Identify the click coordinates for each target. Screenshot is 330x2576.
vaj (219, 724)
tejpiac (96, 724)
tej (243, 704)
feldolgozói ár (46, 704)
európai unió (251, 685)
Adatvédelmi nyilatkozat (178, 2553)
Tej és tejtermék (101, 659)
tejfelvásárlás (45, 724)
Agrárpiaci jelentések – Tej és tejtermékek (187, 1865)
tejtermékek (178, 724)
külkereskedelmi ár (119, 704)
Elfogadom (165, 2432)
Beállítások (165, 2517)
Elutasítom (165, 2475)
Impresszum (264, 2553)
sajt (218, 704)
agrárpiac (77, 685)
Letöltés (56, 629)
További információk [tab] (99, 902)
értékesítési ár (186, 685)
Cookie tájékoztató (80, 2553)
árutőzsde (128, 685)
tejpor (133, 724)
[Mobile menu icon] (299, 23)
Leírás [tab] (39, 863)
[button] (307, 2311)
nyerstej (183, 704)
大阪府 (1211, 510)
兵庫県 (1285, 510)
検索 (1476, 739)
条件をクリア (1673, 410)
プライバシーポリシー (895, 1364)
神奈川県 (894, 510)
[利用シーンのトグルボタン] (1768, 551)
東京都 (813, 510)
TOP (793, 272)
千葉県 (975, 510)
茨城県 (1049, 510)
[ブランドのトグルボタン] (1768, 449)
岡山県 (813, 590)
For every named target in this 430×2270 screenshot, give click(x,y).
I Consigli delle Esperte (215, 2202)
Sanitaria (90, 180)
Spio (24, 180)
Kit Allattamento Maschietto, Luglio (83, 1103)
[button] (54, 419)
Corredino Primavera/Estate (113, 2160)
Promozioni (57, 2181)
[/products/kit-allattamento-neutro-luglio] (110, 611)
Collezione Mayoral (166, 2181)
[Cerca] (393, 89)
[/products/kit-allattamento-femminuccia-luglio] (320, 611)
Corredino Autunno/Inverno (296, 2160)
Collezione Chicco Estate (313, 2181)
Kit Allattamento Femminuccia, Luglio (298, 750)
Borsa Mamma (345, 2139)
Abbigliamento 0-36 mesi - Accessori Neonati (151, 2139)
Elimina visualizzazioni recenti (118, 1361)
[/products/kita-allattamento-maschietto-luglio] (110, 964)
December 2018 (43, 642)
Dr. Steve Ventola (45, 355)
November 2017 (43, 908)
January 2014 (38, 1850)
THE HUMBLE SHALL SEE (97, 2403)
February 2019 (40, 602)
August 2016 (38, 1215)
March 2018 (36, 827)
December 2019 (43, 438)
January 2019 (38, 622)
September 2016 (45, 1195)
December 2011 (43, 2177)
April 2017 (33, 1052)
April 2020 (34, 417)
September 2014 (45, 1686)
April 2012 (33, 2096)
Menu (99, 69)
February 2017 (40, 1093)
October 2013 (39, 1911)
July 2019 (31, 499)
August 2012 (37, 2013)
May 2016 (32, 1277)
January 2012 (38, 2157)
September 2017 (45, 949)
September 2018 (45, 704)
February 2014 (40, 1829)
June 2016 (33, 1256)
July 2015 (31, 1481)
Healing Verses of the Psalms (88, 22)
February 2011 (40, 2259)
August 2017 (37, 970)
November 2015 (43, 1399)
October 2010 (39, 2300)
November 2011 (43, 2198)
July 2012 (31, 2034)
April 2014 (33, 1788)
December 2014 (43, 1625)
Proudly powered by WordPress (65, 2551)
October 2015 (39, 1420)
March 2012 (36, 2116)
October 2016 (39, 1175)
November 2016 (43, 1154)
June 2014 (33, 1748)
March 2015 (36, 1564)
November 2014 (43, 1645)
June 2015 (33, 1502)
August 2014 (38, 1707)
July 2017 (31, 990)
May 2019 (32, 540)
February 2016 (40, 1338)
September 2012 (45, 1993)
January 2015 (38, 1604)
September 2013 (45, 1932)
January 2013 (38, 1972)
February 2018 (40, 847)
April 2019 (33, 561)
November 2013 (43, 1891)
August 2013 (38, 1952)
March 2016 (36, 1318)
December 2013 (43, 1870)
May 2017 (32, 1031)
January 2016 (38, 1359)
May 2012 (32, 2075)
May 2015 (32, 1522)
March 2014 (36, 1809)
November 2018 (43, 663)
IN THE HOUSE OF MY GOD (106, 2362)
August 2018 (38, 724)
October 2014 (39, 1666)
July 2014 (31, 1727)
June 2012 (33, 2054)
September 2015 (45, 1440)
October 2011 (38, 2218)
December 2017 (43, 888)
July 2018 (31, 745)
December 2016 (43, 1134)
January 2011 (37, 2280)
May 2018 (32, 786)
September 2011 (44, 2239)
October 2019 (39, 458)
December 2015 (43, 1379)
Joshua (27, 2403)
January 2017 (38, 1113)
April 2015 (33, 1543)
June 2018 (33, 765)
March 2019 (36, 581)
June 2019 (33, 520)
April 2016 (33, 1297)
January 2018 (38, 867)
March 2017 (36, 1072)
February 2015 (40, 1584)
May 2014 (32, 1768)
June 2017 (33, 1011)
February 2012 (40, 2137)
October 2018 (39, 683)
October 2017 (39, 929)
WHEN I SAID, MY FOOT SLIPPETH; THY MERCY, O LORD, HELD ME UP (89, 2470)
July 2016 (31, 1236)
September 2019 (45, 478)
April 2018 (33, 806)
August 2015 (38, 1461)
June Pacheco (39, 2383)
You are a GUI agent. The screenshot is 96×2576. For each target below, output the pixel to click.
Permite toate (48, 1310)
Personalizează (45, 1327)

^^^^

- _What is needed_
What is the number of lines in the data above that include the word "August"? Answer with that number only.

- _Written response_
7